Schemi e percezione sociale
Una spiegazione alla base della centralità del tratto risiede nel ruolo degli schemi: strutture cognitive che aiutano l’individuo a organizzare e interpretare le informazioni. Il tratto “cordiale” è associato a uno schema mentale che comprende caratteristiche come cordialità, gentilezza e socievolezza. Al contrario, il tratto “freddo” attiva uno schema legato al distacco, all’inospitalità e alla distanza emotiva. Tali schemi spiegano perché un singolo tratto possa influenzare in modo così profondo l’impressione complessiva.
Il primato della cordialità nel giudizio sociale
Le ricerche in psicologia sociale indicano che cordialità e competenza costituiscono le due dimensioni fondamentali utilizzate dalle persone per valutare gli altri. Sebbene la competenza sia importante, il calore rappresenta spesso la variabile primaria nel giudizio sociale, poiché segnala affidabilità e disponibilità. Gli individui percepiti come calorosi tendono a essere valutati positivamente, mentre quelli percepiti come freddi sono frequentemente soggetti a giudizi negativi, indipendentemente dalle loro reali capacità. Questa enfasi sul calore riflette la sua rilevanza evolutiva nel favorire la cooperazione e la coesione sociale.
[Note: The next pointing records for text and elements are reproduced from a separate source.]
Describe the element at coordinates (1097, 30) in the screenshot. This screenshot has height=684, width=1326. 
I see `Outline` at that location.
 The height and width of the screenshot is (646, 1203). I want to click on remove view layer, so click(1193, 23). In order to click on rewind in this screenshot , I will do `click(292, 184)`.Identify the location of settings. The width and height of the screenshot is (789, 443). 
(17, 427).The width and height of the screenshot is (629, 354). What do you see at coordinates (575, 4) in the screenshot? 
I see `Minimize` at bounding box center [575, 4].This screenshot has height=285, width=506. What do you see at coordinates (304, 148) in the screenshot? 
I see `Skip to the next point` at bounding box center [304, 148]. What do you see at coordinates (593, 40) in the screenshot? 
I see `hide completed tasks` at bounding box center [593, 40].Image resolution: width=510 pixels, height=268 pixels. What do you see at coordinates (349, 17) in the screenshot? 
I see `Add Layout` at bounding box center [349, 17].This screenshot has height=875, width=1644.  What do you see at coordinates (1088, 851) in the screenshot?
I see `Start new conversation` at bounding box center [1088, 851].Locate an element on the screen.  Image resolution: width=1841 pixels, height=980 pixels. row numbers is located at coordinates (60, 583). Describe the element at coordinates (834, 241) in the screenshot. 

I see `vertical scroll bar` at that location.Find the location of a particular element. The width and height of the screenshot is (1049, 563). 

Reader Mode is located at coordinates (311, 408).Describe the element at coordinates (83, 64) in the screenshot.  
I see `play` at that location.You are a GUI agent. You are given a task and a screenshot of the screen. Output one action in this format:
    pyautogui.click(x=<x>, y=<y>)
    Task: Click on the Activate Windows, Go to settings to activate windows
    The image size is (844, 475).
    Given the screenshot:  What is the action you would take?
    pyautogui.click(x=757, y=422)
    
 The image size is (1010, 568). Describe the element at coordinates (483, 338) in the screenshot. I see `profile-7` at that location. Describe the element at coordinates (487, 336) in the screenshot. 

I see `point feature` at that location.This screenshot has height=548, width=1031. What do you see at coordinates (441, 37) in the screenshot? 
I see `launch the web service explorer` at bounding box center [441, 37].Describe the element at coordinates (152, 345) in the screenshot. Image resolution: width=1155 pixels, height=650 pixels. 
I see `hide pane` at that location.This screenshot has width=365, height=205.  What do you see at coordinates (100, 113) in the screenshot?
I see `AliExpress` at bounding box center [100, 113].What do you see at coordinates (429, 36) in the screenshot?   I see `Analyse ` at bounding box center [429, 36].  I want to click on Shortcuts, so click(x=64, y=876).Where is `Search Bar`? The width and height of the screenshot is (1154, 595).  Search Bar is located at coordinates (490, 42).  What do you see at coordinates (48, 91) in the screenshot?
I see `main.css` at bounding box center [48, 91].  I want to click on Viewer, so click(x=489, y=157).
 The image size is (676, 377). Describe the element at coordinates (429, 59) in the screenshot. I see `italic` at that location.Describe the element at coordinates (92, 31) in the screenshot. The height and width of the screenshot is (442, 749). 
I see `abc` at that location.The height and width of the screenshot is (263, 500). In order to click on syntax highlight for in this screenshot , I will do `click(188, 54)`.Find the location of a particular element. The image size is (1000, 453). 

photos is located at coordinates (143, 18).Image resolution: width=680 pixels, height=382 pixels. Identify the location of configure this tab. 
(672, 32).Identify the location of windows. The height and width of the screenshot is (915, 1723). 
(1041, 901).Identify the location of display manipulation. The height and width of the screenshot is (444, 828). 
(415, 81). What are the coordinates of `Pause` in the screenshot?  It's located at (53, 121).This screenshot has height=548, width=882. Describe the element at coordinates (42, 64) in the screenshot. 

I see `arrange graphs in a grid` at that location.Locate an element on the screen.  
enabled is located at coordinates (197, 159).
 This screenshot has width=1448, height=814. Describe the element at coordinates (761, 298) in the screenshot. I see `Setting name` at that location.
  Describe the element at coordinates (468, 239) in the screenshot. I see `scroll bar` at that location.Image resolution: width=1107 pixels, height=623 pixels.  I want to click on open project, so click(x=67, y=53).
La centralità dei tratti si riferisce all'idea che alcuni tratti della personalità influenzino l'impressione generale di un individuo più di altri.
In un esperimento, i ricercatori hanno fornito ai partecipanti un elenco di tratti che descrivono una persona ipotetica, con una sola parola che differiva: "caldo" o "freddo".
I partecipanti che hanno letto "caldo" hanno descritto la persona come più felice, generosa e divertente, mentre quelli che hanno letto "freddo" hanno formato impressioni più negative.
Ciò ha dimostrato che le parole "caldo" e "freddo" influenzavano le impressioni generali dell'ipotetico individuo.
Uno studio di follow-up ha confermato questo effetto in un contesto reale. Gli studenti che hanno letto una descrizione "fredda" del docente lo hanno valutato più in basso su tratti come gentilezza, socievolezza, simpatia, umorismo e compassione rispetto a quelli che hanno letto una descrizione "calda", nonostante abbiano frequentato la stessa lezione.
I ricercatori suggeriscono che ciò si verifica perché le persone usano uno schema, una struttura mentale che organizza quali tratti sono associati l'uno all'altro, in particolare quelli legati al calore.
La mappatura dei tratti mostra che il "caldo" è legato a caratteristiche come socievole, popolare e umoristico, rivelando come questi tratti si raggruppano cognitivamente.